- Pesquisadores do Observatório da Torre Alta da Amazônia detectaram poeira do deserto do Saara na Amazônia.
- As concentrações chegaram a cinco vezes superiores à média habitual.
- Os episódios ocorreram entre janeiro e março deste ano, com medições de partículas transportadas por ventos que cruzaram mais de cinco mil quilômetros.
- A poeira atingiu 20 microgramas por metro cúbico (μg/m³), enquanto a média na estação chuvosa é de apenas 4 μg/m³.
- Os cientistas investigam os impactos da poeira na fertilidade do solo e na formação de nuvens na região.
Pesquisadores do Observatório da Torre Alta da Amazônia (ATTO) detectaram poeira do deserto do Saara na Amazônia, com concentrações até cinco vezes superiores à média habitual. Os episódios ocorreram entre janeiro e março deste ano, quando a torre de 325 metros registrou partículas transportadas por ventos que cruzaram mais de 5 mil quilômetros.

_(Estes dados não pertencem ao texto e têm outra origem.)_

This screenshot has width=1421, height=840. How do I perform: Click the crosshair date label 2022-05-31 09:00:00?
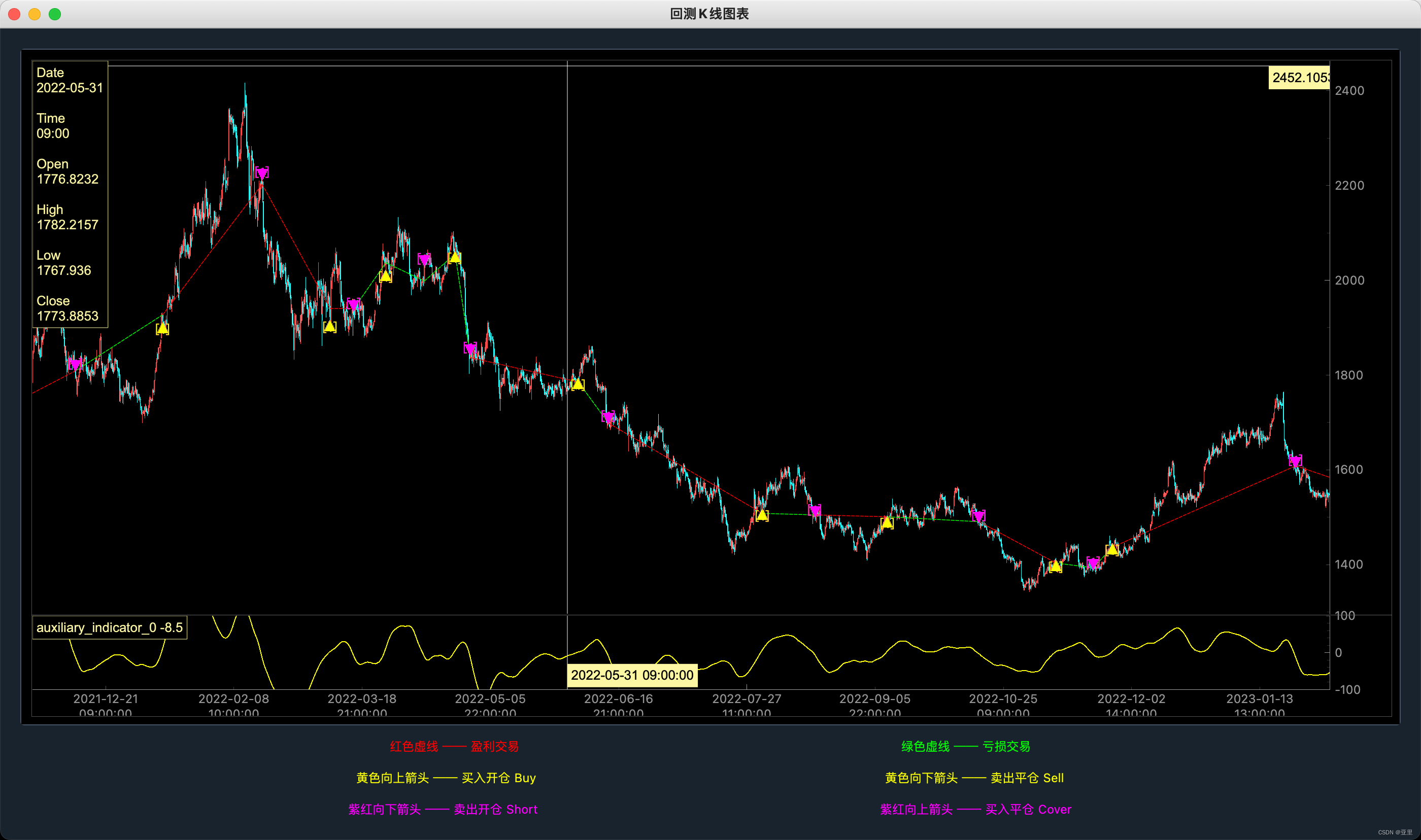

As medições revelaram que a poeira, composta por partículas finas (PM2.5), atingiu 20 μg/m³, enquanto a média durante a estação chuvosa é de apenas 4 μg/m³. Os eventos ocorreram em três períodos: de 13 a 18 de janeiro, de 31 de janeiro a 3 de fevereiro, e de 26 de fevereiro a 3 de março. As informações foram divulgadas recentemente, destacando a importância do monitoramento contínuo da qualidade do ar na região.
Mecanismos de Transporte
A poeira do Saara é levada por ventos fortes e secos, viajando entre 2 km e 5 km de altitude. Ela cruza o Atlântico, especialmente quando a Zona de Convergência Intertropical se desloca para o sul, um fenômeno comum durante o verão no hemisfério sul. O tempo de transporte das partículas pode variar entre 7 e 14 dias, dependendo da velocidade dos ventos.
Os cientistas ainda estão investigando os impactos diretos da poeira na Amazônia, mas já se sabe que ela influencia a fertilidade do solo e a formação de nuvens. A presença dessa poeira pode ter implicações significativas para o ecossistema local, além de afetar o clima e a agricultura na região.